■ **Requirements**
Please copy out, word for word, the stretch of the NCLB article from "Bennet picked up" through "a question-and-answer session.".

■ **Supplied text**
Colorado

Hick, Bennet join NCLB reform push

Gov. John Hickenlooper and U.S. Sen. Michael Bennet Tuesday enlisted in the Obama administration’s campaign to reform the No Child Left Behind law, telling Colorado reporters that change in the law can’t wait.

NCLB logoAlong with U.S. Education Secretary Arne Duncan, the two participated in a conference call with Colorado reporters with as part of the administration’s campaign for a major overhaul of the law, signed in 2002 by President George W. Bush.

The administration released its detailed plans for what’s also called the Elementary and Secondary Education Act on Sunday – Links to documents. And Duncan and President Obama touted their plans during an event at a Maryland middle school on Monday – Video of Obama speech and link to text.

Opening Tuesday’s conference call, Duncan cited Colorado education reforms and praised Hickenlooper and Bennet for “their extraordinary courage” on education issues.

Bennet served as then-Mayor Hickenlooper’s chief of staff before becoming Denver schools superintendent and later being appointed to the Senate by Gov. Bill Ritter. Hickenlooper and Bennet were elected to their seats in November.

The governor said to Duncan, “I cannot express how much we appreciate your sense of urgency … in a very real way we’re losing a generation of kids.”

Bennet picked up on the same theme, saying, “I look forward to working (with the administration) to make sure we can move this along.”

Duncan said there’s “a lot we have to fix” in NCLB, called it “very punitive in nature” with “no real rewards for success.”

Gov. John Hickenlooper
Gov. John Hickenlooper (file photo)

Hickenlooper cited his proposed Education Leadership Council and implementation of the educator effectiveness law, which passed before he became governor, as key Colorado initiatives.

He didn’t mention the $332 million cut he’s proposed in K-12 spending, but reporters brought that up during a question-and-answer session.

“These budget cuts aren’t anybody’s first choice or anybody’s second or third choice,” the governor said. He said that in recent meetings with teachers “there was a clear willingness to stepping up and doing what they need to do” to improve the state’s schools. “This is a hard time. This requires everybody to pull together and find ways to do more with less.”

Hickenlooper added, “I do think we are close to a tipping point” that will see significant school improvement in the next few years.

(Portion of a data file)
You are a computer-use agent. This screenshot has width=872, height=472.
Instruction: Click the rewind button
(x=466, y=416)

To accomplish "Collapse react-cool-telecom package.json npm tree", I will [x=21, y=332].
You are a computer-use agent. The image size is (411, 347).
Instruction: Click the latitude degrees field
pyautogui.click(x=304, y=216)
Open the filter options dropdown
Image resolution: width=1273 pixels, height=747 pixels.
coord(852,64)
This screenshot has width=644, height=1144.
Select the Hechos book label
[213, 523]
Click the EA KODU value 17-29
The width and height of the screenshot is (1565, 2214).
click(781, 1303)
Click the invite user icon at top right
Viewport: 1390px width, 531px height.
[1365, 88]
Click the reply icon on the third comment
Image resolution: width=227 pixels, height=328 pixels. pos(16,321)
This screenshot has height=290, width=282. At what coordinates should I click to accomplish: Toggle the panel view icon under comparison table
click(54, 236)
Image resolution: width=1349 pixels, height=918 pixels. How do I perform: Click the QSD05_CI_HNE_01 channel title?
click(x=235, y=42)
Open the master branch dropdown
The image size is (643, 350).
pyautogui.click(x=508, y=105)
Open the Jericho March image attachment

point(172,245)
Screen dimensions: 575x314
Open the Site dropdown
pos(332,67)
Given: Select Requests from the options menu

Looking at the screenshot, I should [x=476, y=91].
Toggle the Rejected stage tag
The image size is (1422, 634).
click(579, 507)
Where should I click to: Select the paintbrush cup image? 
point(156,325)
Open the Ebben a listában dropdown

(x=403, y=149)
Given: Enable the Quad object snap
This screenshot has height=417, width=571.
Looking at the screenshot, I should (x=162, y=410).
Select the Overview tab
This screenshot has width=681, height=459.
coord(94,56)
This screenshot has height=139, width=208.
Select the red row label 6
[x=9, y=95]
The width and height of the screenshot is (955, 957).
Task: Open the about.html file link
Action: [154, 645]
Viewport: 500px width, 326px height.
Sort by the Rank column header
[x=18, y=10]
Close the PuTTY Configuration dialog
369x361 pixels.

■ **Solution to this exercise**
Bennet picked up on the same theme, saying, “I look forward to working (with the administration) to make sure we can move this along.”

Duncan said there’s “a lot we have to fix” in NCLB, called it “very punitive in nature” with “no real rewards for success.”

Gov. John Hickenlooper
Gov. John Hickenlooper (file photo)

Hickenlooper cited his proposed Education Leadership Council and implementation of the educator effectiveness law, which passed before he became governor, as key Colorado initiatives.

He didn’t mention the $332 million cut he’s proposed in K-12 spending, but reporters brought that up during a question-and-answer session.